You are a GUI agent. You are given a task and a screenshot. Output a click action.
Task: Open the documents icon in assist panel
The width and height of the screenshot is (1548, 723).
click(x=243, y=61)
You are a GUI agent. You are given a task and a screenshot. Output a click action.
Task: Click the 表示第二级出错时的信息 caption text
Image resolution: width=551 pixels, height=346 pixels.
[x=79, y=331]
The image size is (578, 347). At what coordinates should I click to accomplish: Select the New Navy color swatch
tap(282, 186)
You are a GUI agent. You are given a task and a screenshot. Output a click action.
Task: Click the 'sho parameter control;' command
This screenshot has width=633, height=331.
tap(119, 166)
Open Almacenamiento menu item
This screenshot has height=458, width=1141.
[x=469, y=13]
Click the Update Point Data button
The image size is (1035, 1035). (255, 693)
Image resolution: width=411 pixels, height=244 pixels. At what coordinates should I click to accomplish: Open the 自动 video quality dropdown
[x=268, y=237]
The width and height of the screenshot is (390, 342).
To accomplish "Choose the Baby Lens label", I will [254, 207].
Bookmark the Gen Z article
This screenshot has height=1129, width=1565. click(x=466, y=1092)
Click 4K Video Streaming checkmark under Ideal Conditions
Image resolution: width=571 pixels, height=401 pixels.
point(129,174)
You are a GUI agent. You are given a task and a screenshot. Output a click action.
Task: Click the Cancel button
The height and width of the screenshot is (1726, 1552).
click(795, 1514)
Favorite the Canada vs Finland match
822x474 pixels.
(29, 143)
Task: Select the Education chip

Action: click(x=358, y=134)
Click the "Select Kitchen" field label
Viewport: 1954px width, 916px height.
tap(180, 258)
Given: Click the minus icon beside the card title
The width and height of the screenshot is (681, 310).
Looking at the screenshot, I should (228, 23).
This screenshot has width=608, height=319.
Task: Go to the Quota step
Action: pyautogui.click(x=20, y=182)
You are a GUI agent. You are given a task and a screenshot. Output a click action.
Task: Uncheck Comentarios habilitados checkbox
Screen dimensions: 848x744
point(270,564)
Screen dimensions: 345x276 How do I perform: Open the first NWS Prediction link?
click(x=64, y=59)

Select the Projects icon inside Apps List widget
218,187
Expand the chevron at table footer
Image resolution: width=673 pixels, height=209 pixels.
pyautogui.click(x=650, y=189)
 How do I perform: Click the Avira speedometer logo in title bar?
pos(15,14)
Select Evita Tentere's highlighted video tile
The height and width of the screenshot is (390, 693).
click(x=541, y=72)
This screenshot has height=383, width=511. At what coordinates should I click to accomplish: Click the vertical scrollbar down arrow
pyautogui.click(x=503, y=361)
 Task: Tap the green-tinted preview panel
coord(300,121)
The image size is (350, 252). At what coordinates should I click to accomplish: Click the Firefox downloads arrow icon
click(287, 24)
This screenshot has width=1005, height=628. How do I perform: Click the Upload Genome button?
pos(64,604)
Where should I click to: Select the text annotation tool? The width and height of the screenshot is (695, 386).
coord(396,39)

§ Problem details: Reproduce the full listing exactly.

§ The answer:
You are a GUI agent. You are given a task and a screenshot. Output a click action.
Task: Open the documents icon in assist panel
The width and height of the screenshot is (1548, 723).
click(x=243, y=61)
You are a GUI agent. You are given a task and a screenshot. Output a click action.
Task: Click the 表示第二级出错时的信息 caption text
Image resolution: width=551 pixels, height=346 pixels.
[x=79, y=331]
The image size is (578, 347). At what coordinates should I click to accomplish: Select the New Navy color swatch
tap(282, 186)
You are a GUI agent. You are given a task and a screenshot. Output a click action.
Task: Click the 'sho parameter control;' command
This screenshot has width=633, height=331.
tap(119, 166)
Open Almacenamiento menu item
This screenshot has height=458, width=1141.
[x=469, y=13]
Click the Update Point Data button
The image size is (1035, 1035). (255, 693)
Image resolution: width=411 pixels, height=244 pixels. At what coordinates should I click to accomplish: Open the 自动 video quality dropdown
[x=268, y=237]
The width and height of the screenshot is (390, 342).
To accomplish "Choose the Baby Lens label", I will [254, 207].
Bookmark the Gen Z article
This screenshot has height=1129, width=1565. click(x=466, y=1092)
Click 4K Video Streaming checkmark under Ideal Conditions
Image resolution: width=571 pixels, height=401 pixels.
point(129,174)
You are a GUI agent. You are given a task and a screenshot. Output a click action.
Task: Click the Cancel button
The height and width of the screenshot is (1726, 1552).
click(795, 1514)
Favorite the Canada vs Finland match
822x474 pixels.
(29, 143)
Task: Select the Education chip

Action: click(x=358, y=134)
Click the "Select Kitchen" field label
Viewport: 1954px width, 916px height.
tap(180, 258)
Given: Click the minus icon beside the card title
The width and height of the screenshot is (681, 310).
Looking at the screenshot, I should (228, 23).
This screenshot has width=608, height=319.
Task: Go to the Quota step
Action: pyautogui.click(x=20, y=182)
You are a GUI agent. You are given a task and a screenshot. Output a click action.
Task: Uncheck Comentarios habilitados checkbox
Screen dimensions: 848x744
point(270,564)
Screen dimensions: 345x276 How do I perform: Open the first NWS Prediction link?
click(x=64, y=59)

Select the Projects icon inside Apps List widget
218,187
Expand the chevron at table footer
Image resolution: width=673 pixels, height=209 pixels.
pyautogui.click(x=650, y=189)
 How do I perform: Click the Avira speedometer logo in title bar?
pos(15,14)
Select Evita Tentere's highlighted video tile
The height and width of the screenshot is (390, 693).
click(x=541, y=72)
This screenshot has height=383, width=511. At what coordinates should I click to accomplish: Click the vertical scrollbar down arrow
pyautogui.click(x=503, y=361)
 Task: Tap the green-tinted preview panel
coord(300,121)
The image size is (350, 252). At what coordinates should I click to accomplish: Click the Firefox downloads arrow icon
click(287, 24)
This screenshot has width=1005, height=628. How do I perform: Click the Upload Genome button?
pos(64,604)
Where should I click to: Select the text annotation tool? The width and height of the screenshot is (695, 386).
coord(396,39)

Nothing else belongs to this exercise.